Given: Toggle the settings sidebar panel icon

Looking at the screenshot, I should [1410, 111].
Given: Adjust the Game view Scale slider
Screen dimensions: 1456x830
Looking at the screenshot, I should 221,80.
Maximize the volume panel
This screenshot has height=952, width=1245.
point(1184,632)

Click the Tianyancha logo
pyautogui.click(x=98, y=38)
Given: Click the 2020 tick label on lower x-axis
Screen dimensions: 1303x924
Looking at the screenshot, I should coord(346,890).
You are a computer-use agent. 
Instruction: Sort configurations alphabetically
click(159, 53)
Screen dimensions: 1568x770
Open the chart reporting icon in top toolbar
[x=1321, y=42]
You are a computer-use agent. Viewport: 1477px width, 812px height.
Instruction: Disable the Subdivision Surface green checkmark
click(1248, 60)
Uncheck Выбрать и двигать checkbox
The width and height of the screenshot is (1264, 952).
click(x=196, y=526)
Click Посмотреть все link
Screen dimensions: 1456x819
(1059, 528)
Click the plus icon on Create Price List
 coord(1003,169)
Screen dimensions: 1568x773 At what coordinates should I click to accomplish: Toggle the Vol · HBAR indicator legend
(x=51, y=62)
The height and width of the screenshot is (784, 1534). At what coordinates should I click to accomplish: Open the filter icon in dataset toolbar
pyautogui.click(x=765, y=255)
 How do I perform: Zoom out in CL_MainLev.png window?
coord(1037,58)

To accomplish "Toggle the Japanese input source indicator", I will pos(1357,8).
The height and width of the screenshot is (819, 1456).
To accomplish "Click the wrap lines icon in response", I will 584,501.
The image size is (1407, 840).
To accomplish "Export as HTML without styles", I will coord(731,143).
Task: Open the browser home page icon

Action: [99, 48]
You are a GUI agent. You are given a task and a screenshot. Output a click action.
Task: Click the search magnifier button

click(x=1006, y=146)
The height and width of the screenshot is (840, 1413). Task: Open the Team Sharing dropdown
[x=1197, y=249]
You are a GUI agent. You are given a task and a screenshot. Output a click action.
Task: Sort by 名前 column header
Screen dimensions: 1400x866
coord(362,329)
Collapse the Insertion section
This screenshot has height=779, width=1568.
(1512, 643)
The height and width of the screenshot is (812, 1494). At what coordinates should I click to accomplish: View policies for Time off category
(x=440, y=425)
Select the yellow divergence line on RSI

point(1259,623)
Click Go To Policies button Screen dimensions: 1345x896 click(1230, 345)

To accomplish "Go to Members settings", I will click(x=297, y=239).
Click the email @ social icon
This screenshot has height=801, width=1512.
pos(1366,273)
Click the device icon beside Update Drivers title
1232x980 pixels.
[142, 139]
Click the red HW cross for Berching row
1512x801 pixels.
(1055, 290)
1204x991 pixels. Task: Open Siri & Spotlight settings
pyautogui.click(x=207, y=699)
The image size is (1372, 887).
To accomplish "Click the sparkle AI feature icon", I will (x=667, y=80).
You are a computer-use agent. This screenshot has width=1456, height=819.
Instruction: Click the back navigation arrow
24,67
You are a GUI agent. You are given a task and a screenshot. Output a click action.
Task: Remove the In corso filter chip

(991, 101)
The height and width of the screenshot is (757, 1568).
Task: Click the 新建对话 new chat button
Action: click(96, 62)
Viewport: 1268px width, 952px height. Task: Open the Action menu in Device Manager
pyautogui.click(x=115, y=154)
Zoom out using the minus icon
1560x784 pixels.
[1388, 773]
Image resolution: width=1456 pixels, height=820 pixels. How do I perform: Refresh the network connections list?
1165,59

____

Give the listing again in full, with every line intact.

Given: Toggle the settings sidebar panel icon

Looking at the screenshot, I should [1410, 111].
Given: Adjust the Game view Scale slider
Screen dimensions: 1456x830
Looking at the screenshot, I should 221,80.
Maximize the volume panel
This screenshot has height=952, width=1245.
point(1184,632)

Click the Tianyancha logo
pyautogui.click(x=98, y=38)
Given: Click the 2020 tick label on lower x-axis
Screen dimensions: 1303x924
Looking at the screenshot, I should coord(346,890).
You are a computer-use agent. 
Instruction: Sort configurations alphabetically
click(159, 53)
Screen dimensions: 1568x770
Open the chart reporting icon in top toolbar
[x=1321, y=42]
You are a computer-use agent. Viewport: 1477px width, 812px height.
Instruction: Disable the Subdivision Surface green checkmark
click(1248, 60)
Uncheck Выбрать и двигать checkbox
The width and height of the screenshot is (1264, 952).
click(x=196, y=526)
Click Посмотреть все link
Screen dimensions: 1456x819
(1059, 528)
Click the plus icon on Create Price List
 coord(1003,169)
Screen dimensions: 1568x773 At what coordinates should I click to accomplish: Toggle the Vol · HBAR indicator legend
(x=51, y=62)
The height and width of the screenshot is (784, 1534). At what coordinates should I click to accomplish: Open the filter icon in dataset toolbar
pyautogui.click(x=765, y=255)
 How do I perform: Zoom out in CL_MainLev.png window?
coord(1037,58)

To accomplish "Toggle the Japanese input source indicator", I will pos(1357,8).
The height and width of the screenshot is (819, 1456).
To accomplish "Click the wrap lines icon in response", I will 584,501.
The image size is (1407, 840).
To accomplish "Export as HTML without styles", I will coord(731,143).
Task: Open the browser home page icon

Action: [99, 48]
You are a GUI agent. You are given a task and a screenshot. Output a click action.
Task: Click the search magnifier button

click(x=1006, y=146)
The height and width of the screenshot is (840, 1413). Task: Open the Team Sharing dropdown
[x=1197, y=249]
You are a GUI agent. You are given a task and a screenshot. Output a click action.
Task: Sort by 名前 column header
Screen dimensions: 1400x866
coord(362,329)
Collapse the Insertion section
This screenshot has height=779, width=1568.
(1512, 643)
The height and width of the screenshot is (812, 1494). At what coordinates should I click to accomplish: View policies for Time off category
(x=440, y=425)
Select the yellow divergence line on RSI

point(1259,623)
Click Go To Policies button Screen dimensions: 1345x896 click(1230, 345)

To accomplish "Go to Members settings", I will click(x=297, y=239).
Click the email @ social icon
This screenshot has height=801, width=1512.
pos(1366,273)
Click the device icon beside Update Drivers title
1232x980 pixels.
[142, 139]
Click the red HW cross for Berching row
1512x801 pixels.
(1055, 290)
1204x991 pixels. Task: Open Siri & Spotlight settings
pyautogui.click(x=207, y=699)
The image size is (1372, 887).
To accomplish "Click the sparkle AI feature icon", I will (x=667, y=80).
You are a computer-use agent. This screenshot has width=1456, height=819.
Instruction: Click the back navigation arrow
24,67
You are a GUI agent. You are given a task and a screenshot. Output a click action.
Task: Remove the In corso filter chip

(991, 101)
The height and width of the screenshot is (757, 1568).
Task: Click the 新建对话 new chat button
Action: click(96, 62)
Viewport: 1268px width, 952px height. Task: Open the Action menu in Device Manager
pyautogui.click(x=115, y=154)
Zoom out using the minus icon
1560x784 pixels.
[1388, 773]
Image resolution: width=1456 pixels, height=820 pixels. How do I perform: Refresh the network connections list?
1165,59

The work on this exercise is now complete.